Ambrose: No, Trump will not be a dictator

The Columbian
Published: February 13, 2020, 6:01am

Maybe the most ridiculous if also the most common progressive complaint about Republicans refusing to impeach President Donald Trump is that he now really, truly will see himself as king, that he will behave like a dictator, that he will know he can get away with anything. What’s more, it’s said, future presidents will figure on indulging in the same privileges, Congress will be a nothing branch of government, the Constitution will be meaningless and the rule of law will fear to ever enter the Oval Office.

I see this as wrong in several respects and intend to list them. First, let’s consider the fact that Trump is maybe the most closely watched president in the history of the country. A book and countless commentaries and news stories have told us how staffers surrounding him on a daily basis don’t trust him and try to hem him in. It almost seems like every other person in the White House leaks classified material that could damage him and maybe the nation. In the latest impeachment quest, officials who listen into his phone calls ratted on him to someone who then mistakenly called himself a whistleblower.

Second, we come to something that also intervenes with the supposed boss, namely the administrative state, the bureaucracy that is awfully close in some respects to being the real government of the United States, whoever the president is or whatever Congress does.

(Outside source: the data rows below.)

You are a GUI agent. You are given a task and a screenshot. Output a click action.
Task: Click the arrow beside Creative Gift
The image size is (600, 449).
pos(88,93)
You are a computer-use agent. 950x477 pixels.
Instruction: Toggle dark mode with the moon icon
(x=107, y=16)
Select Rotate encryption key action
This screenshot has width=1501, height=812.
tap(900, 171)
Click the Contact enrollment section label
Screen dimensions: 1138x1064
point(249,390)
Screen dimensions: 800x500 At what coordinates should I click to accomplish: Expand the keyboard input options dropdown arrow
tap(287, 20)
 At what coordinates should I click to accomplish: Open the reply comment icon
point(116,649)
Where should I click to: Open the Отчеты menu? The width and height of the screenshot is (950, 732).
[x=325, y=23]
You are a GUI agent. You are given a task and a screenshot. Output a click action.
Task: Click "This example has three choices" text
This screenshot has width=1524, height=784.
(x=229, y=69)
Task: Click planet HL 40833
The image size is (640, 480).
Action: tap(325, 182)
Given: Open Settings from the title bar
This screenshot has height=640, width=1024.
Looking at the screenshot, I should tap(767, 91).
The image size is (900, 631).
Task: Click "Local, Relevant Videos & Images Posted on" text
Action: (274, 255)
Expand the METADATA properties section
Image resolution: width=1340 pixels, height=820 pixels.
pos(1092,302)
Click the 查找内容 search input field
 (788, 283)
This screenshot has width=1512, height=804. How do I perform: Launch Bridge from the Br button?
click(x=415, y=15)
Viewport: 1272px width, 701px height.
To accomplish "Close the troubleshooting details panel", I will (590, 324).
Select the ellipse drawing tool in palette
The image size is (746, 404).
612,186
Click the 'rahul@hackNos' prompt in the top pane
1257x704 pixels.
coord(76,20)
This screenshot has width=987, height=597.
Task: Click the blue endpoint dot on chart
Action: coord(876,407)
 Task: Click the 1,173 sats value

Here we have people who can sometimes get away with ignoring the president or doing the opposite of what he wants or at least muddling up the implementation.

This is nothing new. It got going with great energy under President Woodrow Wilson, who thought technocrats and intellectuals had all the answers, especially himself. The new way of things was solidified by Franklin Roosevelt’s New Deal. Both of these presidents did some pretty horrible things, by the way: Wilson helped get a political opponent imprisoned as he quelled free speech and FDR stuck American citizens in detention centers for the crime of Japanese heritage.

The great tool of the administrative state is regulations. Some are necessary, of course, but they should be limited and Congress should review them. We now have so many no one can count them and President Barack Obama, far more an autocrat than Trump, loved them as much as executive orders. He set records in the writing of major ones and Trump set records in reducing their number.

Congress, which let the regulation overkill happen, has gotten a little more attentive to the issue but its legislative control remains a fraction of what it should be. One Democratic presidential candidate, Elizabeth Warren, helped set up a massively interventionist consumer finance agency that got its money from the Federal Reserve, meaning that, when it came to oversight, Congress had no power of the purse.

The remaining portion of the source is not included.